Top Machine Learning Trends to Look For in 2020

The recent growth of data explosion around the world has led to the acceleration of Machine Learning, which leverages data analysis methods to give computer systems the ability to learn. The growth of the technology is rapidly increasing largely because it helps companies to assess troves of data to find out patterns quickly than humans. Most businesses across diverse industries are unleashing the power of machine learning and integrating it exponentially as a core technology.

Considering industry analysis, the market of machine learning is predicted to reach from US$1.03 billion in 2016 to US$8.81 billion by 2022, growing at a CAGR of 44.1 percent during the projected timeframe.

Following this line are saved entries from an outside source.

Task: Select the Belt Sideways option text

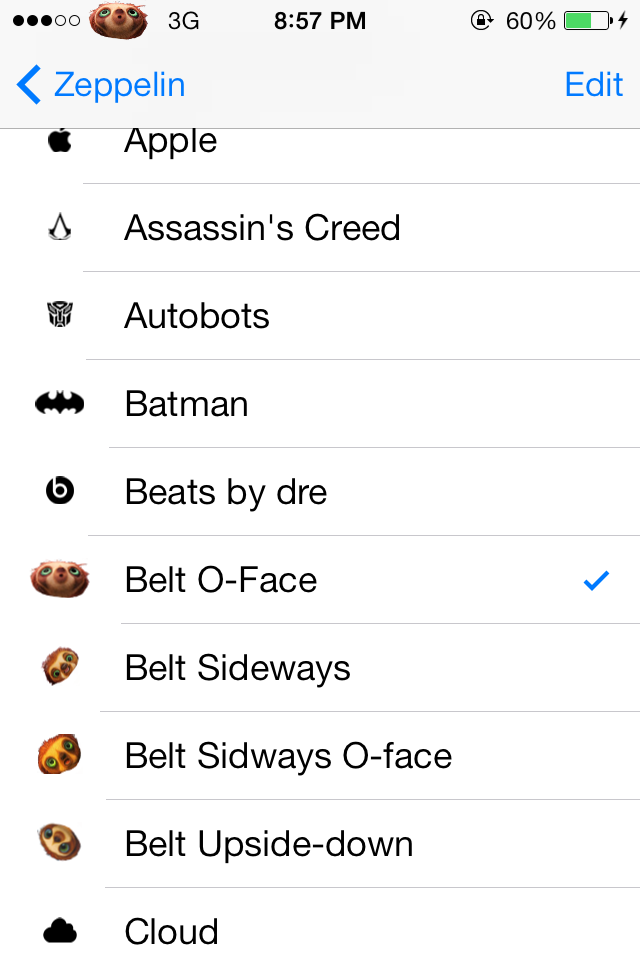Action: [238, 668]
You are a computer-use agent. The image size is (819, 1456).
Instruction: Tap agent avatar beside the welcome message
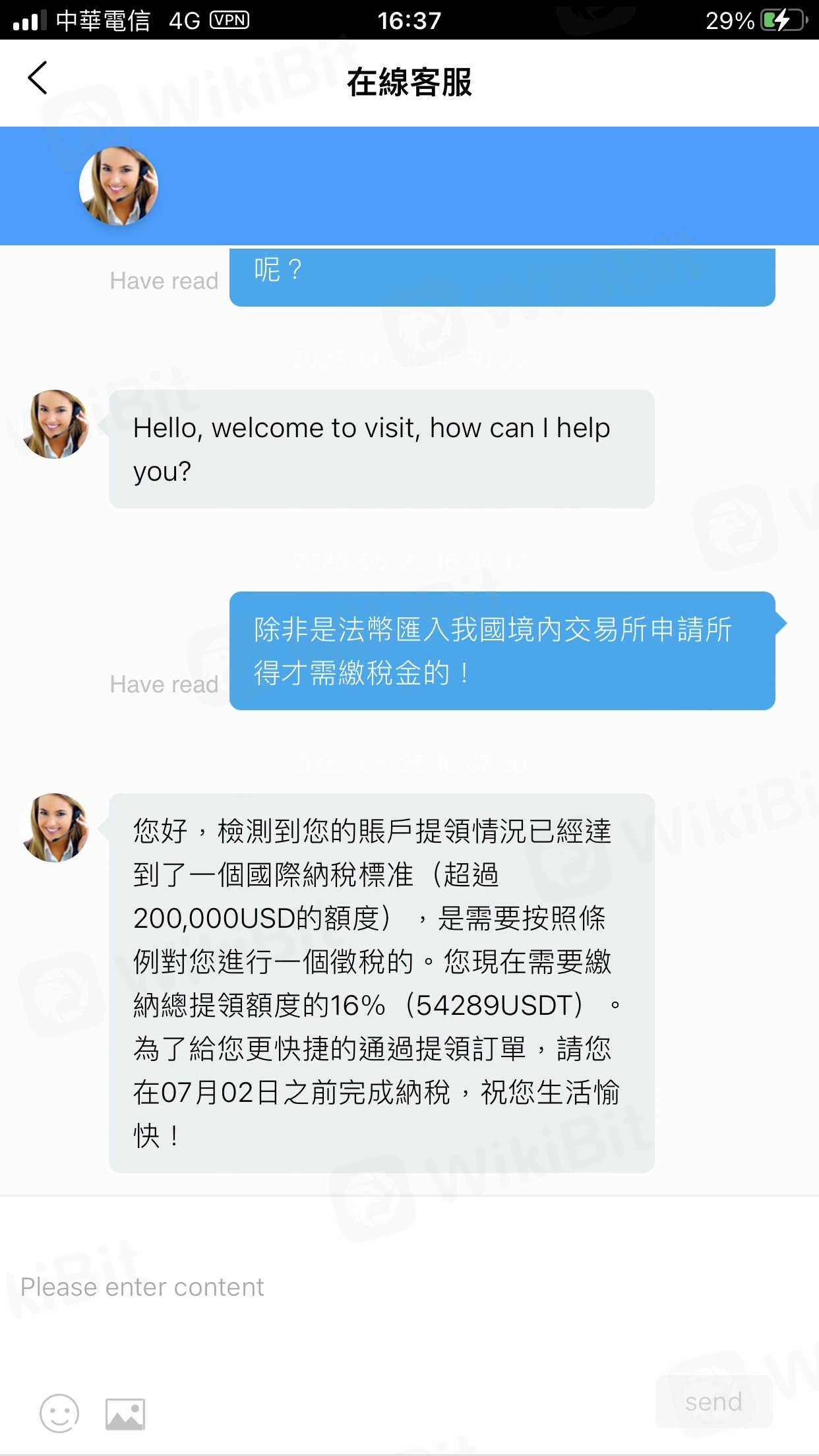point(55,424)
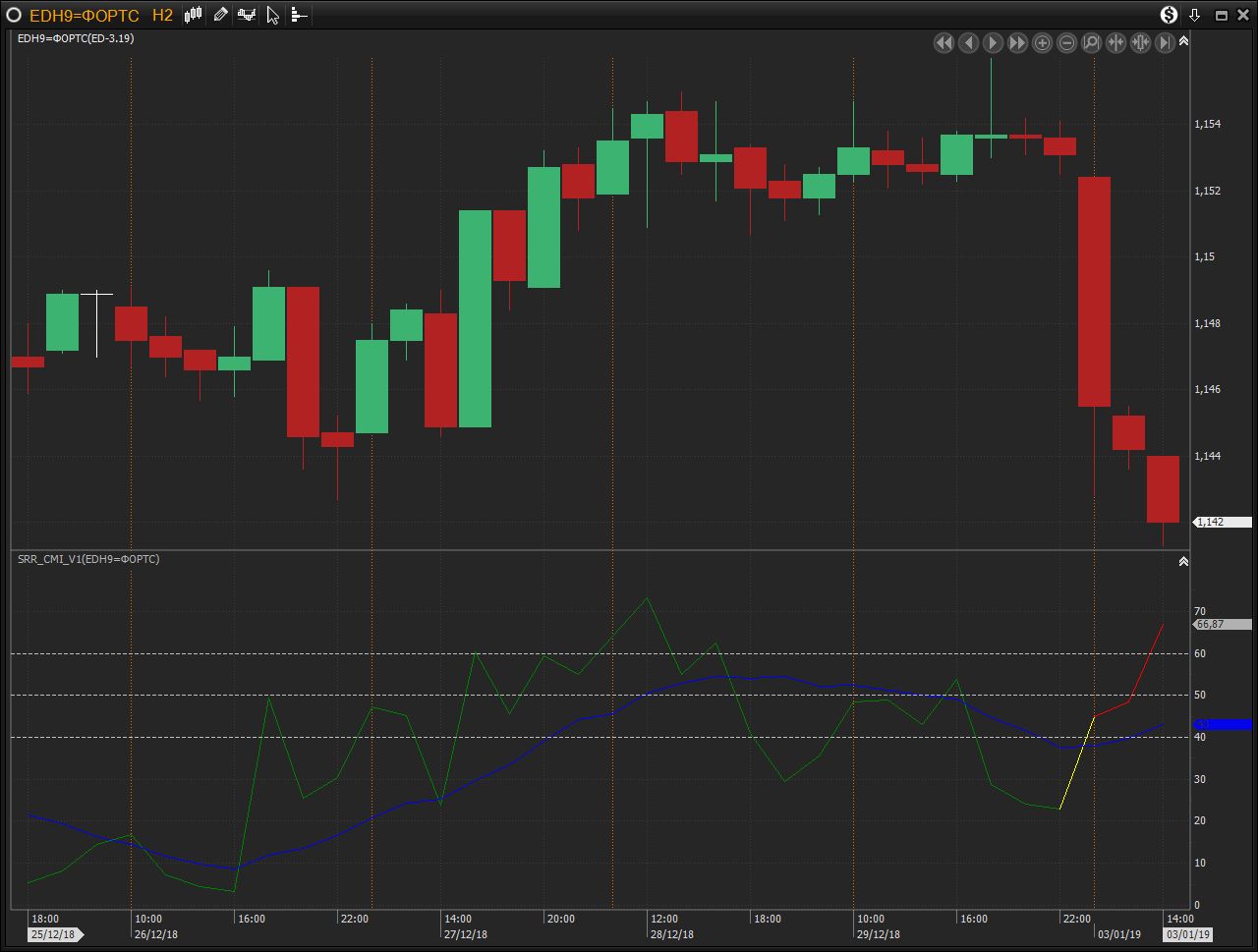The width and height of the screenshot is (1258, 952).
Task: Zoom in with the plus magnifier button
Action: tap(1042, 42)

Here are some top Machine Learning Trends everyone should look for in 2020.

Improved Cybersecurity

Machine Learning has the potential to enable cybersecurity systems to evaluate patterns and learn from them to assist in warding off potential attacks and responding to changing behavior. With the help of this tech, cybersecurity teams will get access to thwart threats and retort to potential attacks in real-time effectively. Machine Learning-driven applications have unfolded from email spam and malware filtering to envisioning and recommending actions. This year, forward-looking companies will see significant advantages from the technology’s real-time financial applications, including anomaly detection, self-auditing systems and previous transaction-based suggestions.

Augmentation of Voice Tech

Voice technology has been around for several years, invading people’s daily lives through built-in speech recognition in smartphones, game consoles and smartwatches. The technology is nothing new as it has come a long way since tech giant IBM introduced its first speech recognition machine in 1962. However, as technology advances rapidly, voice tech has increasingly made its entrance into modern lives with the introduction of voice-enabled applications such as Alexa, Siri, Cortana, among others. Each of the new voice-assistant devices people use rely on AI and machine learning. However, as research and development in this space will likely upsurge, it is expected that the increase in voice technology is evident in 2020 and beyond.

Recommendation System

Today, customers are expecting more personalized products and services while engaging with a brand. However, this creates opportunities for businesses to explore a more advanced approach that can help retain their customers efficiently. By leveraging machine learning techniques and disparate data regarding both products and users, companies can be able to create a product recommender system to generate and deliver suggestions for items or content an individual user would like to purchase or engage with. Simply, it creates a personalized offering using a customer’s previous information. This process dramatically enhances user-product and user-brand relationships eventually.

Digital Data

In today’s business landscape, data is the new fuel, enabling companies to make effective data-driven decisions to stand out in crowds. In the present time, the world is extensively producing data regularly using connected and smart IoT devices. Processing these huge amounts of data is very complex, even for conventional software systems. In this case, making use of Machine Learning to thoroughly comprehend the scenarios and classify the superfluous data so it can be deleted or rather forgotten and will only process data that can be useful for businesses. Machine Learning algorithms are effective in data collection, analysis, and integration, enabling big data operation through Data Labeling and Segmentation, Data Analytics, and Scenario Simulation.